#### Письменное задание 1:
Перепишите дословно строки из записей: начните со строки, в которой есть «Where should I click to: Toggle», и закончите строкой, в которой есть «Looking at the screenshot, I should point(179,146).».

#### Исходный документ:
- - -

Не иронией единой События

Не иронией единой

В концертном зале «Зарядье» прошел вечер «Две исповеди» – очередной проект фестиваля вокальной музыки «Опера априори»

«Эта программа оформилась больше двух лет назад и должна была открыть VIII фестиваль… в Концертном зале имени Чайковского. По независящим от нас причинам все три концерта – “Две исповеди”, “Электра” и “Ариадна” – не состоялись. И сегодняшний концерт – единственный, который удалось перенести в зал «Зарядье» с небольшими изменениями в составе исполнителей», – говорит организатор проекта Елена Харакидзян.

В программе первого отделения – Пять пьес для оркестра современного композитора Филиппа Эрсана и Шесть монологов из «Имярека» для голоса и оркестра, написанные Франком Мартеном в сороковых годах прошлого столетия на тексты Гуго фон Гофмансталя (оба исполнения – российские премьеры). Пел немецкий бас-баритон Альберт Домен, специалист по Вагнеру и Рихарду Штраусу. Второе отделение было отдано оратории Бетховена «Христос на Масличной горе». Среди исполнителей – Диляра Идрисова, Артём Сафронов, Альберт Домен и ансамбль «Интрада». За пультом Российского национального оркестра стоял Максим Емельянычев.

- - -

#### Предоставленные записи:
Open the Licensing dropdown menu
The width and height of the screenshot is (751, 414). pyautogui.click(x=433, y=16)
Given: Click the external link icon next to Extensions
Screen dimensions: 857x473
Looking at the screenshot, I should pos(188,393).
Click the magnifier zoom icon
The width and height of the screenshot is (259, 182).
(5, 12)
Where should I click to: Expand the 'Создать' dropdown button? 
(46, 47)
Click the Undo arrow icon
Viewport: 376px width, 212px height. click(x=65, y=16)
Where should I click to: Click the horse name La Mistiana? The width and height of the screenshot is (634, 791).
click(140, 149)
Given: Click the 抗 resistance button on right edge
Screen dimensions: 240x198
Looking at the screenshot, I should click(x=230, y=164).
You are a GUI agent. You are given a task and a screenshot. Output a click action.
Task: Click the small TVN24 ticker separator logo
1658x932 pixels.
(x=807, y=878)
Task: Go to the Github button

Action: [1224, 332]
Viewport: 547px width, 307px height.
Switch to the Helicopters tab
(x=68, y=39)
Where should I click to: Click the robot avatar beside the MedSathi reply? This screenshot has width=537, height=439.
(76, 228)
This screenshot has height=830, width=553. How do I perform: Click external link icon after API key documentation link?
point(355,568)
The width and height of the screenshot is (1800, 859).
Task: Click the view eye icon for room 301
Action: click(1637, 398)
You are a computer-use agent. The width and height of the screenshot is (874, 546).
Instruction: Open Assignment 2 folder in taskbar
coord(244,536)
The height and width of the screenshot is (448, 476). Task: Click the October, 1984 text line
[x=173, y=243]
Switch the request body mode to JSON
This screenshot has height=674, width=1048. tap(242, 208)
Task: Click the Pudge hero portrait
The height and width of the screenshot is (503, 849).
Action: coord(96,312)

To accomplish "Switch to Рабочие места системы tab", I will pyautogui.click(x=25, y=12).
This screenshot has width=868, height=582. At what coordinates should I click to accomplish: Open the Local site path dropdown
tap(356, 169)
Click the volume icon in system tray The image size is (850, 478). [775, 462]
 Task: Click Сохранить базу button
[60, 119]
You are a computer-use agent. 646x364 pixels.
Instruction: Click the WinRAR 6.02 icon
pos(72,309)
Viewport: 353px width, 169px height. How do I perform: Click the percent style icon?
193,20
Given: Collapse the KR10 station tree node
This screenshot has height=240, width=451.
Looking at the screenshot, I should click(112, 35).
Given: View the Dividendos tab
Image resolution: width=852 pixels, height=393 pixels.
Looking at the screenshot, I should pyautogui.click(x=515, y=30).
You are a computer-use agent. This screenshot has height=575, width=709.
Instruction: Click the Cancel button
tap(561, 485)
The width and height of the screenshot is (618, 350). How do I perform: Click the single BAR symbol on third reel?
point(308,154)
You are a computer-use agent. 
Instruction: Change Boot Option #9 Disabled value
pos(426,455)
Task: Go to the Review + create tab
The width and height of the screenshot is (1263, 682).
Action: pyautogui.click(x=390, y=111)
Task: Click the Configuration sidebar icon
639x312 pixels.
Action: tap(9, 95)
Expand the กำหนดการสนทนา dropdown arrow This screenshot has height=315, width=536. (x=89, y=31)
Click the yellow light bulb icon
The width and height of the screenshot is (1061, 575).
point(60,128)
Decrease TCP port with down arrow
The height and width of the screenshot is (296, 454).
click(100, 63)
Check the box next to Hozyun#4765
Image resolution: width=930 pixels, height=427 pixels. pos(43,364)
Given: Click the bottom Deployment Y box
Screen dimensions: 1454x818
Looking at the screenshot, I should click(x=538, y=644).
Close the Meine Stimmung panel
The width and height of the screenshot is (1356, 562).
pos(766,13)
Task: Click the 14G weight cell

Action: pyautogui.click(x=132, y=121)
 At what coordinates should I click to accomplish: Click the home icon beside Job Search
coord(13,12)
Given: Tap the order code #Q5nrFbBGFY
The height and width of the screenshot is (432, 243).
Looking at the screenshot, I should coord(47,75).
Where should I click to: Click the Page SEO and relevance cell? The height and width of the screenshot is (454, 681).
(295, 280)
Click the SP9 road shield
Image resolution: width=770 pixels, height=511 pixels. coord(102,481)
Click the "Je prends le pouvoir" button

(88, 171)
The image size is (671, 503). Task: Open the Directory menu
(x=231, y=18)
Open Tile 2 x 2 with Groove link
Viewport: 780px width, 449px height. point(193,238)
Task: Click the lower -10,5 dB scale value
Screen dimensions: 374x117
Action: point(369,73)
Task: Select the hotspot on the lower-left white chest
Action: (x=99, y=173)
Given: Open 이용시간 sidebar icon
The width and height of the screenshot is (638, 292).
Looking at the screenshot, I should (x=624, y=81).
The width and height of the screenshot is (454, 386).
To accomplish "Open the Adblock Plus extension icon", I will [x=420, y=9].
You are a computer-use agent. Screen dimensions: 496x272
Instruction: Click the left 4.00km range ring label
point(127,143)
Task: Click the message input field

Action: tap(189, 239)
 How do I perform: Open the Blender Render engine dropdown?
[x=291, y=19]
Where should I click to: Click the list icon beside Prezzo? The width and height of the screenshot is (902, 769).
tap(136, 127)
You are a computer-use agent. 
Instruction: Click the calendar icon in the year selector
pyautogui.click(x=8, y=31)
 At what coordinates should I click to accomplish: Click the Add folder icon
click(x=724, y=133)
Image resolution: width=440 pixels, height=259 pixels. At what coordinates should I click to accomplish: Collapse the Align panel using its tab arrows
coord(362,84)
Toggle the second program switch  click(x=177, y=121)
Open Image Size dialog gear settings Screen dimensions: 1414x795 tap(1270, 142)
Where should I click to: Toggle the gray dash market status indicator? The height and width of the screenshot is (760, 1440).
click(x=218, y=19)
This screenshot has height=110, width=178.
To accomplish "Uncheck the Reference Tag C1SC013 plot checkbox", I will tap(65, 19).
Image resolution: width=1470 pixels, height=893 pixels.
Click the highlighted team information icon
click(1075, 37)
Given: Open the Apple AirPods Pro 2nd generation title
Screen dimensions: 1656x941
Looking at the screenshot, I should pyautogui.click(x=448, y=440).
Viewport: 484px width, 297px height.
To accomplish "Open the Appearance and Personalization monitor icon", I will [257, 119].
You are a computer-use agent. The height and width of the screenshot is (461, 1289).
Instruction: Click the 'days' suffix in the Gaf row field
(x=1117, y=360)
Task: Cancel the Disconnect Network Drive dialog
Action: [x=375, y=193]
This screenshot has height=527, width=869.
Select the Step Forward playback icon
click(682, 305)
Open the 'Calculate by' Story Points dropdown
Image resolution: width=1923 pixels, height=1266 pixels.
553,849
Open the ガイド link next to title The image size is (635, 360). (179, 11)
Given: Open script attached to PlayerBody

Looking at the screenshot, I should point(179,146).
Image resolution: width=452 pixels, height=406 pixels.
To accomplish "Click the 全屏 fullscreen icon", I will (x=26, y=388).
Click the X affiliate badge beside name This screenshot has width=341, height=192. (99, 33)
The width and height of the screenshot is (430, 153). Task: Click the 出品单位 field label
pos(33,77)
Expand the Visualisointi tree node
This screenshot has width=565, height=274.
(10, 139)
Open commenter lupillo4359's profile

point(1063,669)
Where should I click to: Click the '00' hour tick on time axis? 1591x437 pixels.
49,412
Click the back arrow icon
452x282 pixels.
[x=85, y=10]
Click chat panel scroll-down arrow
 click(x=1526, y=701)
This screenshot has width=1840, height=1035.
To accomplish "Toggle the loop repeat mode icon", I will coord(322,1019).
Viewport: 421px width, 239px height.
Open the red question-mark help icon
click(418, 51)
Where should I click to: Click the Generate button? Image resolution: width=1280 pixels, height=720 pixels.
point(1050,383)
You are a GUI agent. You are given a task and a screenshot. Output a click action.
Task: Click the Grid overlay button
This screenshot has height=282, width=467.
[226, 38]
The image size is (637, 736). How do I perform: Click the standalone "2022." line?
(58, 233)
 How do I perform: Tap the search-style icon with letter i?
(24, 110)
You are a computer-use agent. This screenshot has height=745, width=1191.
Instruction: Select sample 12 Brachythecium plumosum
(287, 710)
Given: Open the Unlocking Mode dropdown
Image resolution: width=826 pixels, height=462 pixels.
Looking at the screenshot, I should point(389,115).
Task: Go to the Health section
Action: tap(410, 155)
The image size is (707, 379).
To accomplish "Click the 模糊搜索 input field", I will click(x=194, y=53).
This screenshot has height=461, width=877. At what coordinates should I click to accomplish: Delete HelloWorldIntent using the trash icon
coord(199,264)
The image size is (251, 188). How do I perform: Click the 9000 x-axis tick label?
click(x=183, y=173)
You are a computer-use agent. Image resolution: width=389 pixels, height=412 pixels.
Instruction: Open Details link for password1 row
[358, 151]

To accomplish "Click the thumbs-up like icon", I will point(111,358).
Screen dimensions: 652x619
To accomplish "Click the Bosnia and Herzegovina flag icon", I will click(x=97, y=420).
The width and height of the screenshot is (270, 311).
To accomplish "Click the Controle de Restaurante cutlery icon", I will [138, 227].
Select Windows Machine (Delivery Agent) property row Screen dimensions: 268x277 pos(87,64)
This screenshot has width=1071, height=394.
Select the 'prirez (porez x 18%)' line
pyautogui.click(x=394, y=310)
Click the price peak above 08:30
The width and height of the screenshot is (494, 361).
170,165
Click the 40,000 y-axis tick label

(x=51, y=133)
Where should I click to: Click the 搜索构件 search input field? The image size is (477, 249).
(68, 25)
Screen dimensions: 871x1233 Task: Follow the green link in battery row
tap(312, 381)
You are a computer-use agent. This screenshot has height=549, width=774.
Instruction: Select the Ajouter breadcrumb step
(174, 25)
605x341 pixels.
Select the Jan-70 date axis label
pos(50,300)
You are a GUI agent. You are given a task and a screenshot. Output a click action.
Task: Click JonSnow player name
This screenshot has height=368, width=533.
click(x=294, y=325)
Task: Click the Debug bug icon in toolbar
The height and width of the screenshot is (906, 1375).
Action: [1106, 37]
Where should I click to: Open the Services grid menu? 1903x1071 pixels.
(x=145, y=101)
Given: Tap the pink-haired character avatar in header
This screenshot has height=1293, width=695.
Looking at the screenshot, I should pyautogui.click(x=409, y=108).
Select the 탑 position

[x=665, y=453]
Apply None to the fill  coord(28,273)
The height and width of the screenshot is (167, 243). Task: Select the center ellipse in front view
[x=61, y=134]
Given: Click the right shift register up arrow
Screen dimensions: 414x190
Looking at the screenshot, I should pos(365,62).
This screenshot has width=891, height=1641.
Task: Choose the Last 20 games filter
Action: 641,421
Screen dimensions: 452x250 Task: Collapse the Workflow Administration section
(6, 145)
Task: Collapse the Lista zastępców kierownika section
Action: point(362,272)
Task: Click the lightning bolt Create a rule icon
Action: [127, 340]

- - -

#### Письменное задание 2:
Согласно статье о концерте, кто стоял за пультом Российского национального оркестра на вечере «Две исповеди»?

#### Правильный ответ 1:
Where should I click to: Toggle the gray dash market status indicator? The height and width of the screenshot is (760, 1440).
click(x=218, y=19)
This screenshot has height=110, width=178.
To accomplish "Uncheck the Reference Tag C1SC013 plot checkbox", I will tap(65, 19).
Image resolution: width=1470 pixels, height=893 pixels.
Click the highlighted team information icon
click(1075, 37)
Given: Open the Apple AirPods Pro 2nd generation title
Screen dimensions: 1656x941
Looking at the screenshot, I should pyautogui.click(x=448, y=440).
Viewport: 484px width, 297px height.
To accomplish "Open the Appearance and Personalization monitor icon", I will [257, 119].
You are a computer-use agent. The height and width of the screenshot is (461, 1289).
Instruction: Click the 'days' suffix in the Gaf row field
(x=1117, y=360)
Task: Cancel the Disconnect Network Drive dialog
Action: [x=375, y=193]
This screenshot has height=527, width=869.
Select the Step Forward playback icon
click(682, 305)
Open the 'Calculate by' Story Points dropdown
Image resolution: width=1923 pixels, height=1266 pixels.
553,849
Open the ガイド link next to title The image size is (635, 360). (179, 11)
Given: Open script attached to PlayerBody

Looking at the screenshot, I should point(179,146).

#### Правильный ответ 2:
Максим Емельянычев.